§ **Element and text position data**:
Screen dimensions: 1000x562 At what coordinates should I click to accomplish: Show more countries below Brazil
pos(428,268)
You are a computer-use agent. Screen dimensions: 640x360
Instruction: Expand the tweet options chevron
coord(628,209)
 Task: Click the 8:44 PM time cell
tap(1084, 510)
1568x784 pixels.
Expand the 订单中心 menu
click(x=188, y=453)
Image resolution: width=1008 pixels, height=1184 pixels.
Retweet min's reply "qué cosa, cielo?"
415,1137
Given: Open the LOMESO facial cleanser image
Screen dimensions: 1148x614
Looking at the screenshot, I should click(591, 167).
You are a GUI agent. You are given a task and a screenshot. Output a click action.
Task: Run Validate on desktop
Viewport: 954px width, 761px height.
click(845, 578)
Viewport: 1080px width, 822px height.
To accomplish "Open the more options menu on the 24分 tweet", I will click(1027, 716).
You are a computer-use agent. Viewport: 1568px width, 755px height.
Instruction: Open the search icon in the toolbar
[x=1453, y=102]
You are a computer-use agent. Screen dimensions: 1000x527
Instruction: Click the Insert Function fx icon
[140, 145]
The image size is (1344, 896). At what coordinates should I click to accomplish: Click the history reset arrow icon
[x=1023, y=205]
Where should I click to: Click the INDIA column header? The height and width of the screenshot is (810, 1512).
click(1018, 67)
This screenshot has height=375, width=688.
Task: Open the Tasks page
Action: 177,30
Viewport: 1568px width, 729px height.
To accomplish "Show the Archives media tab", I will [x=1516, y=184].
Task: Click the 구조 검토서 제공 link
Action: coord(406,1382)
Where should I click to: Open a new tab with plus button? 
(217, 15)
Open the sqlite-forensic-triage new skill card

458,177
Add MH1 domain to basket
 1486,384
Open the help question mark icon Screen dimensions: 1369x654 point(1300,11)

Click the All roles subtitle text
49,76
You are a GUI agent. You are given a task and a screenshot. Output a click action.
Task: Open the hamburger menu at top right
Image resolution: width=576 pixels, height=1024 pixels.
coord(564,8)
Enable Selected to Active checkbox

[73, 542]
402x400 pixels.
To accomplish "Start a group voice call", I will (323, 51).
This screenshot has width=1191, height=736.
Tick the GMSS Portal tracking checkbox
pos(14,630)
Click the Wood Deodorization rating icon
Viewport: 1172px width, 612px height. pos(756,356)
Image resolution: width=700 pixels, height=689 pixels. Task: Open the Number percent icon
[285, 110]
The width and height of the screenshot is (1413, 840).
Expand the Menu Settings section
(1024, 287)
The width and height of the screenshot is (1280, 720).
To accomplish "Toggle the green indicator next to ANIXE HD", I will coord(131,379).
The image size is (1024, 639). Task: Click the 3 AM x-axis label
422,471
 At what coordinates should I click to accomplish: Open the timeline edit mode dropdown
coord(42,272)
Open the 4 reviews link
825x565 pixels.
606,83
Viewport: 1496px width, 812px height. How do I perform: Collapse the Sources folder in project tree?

§ **WHAT NEEDS TO BE DONE**: Report every line of the material above that contains the word "resolution".

§ **CORRECT OUTPUT**:
Image resolution: width=1008 pixels, height=1184 pixels.
Image resolution: width=576 pixels, height=1024 pixels.
Image resolution: width=700 pixels, height=689 pixels. Task: Open the Number percent icon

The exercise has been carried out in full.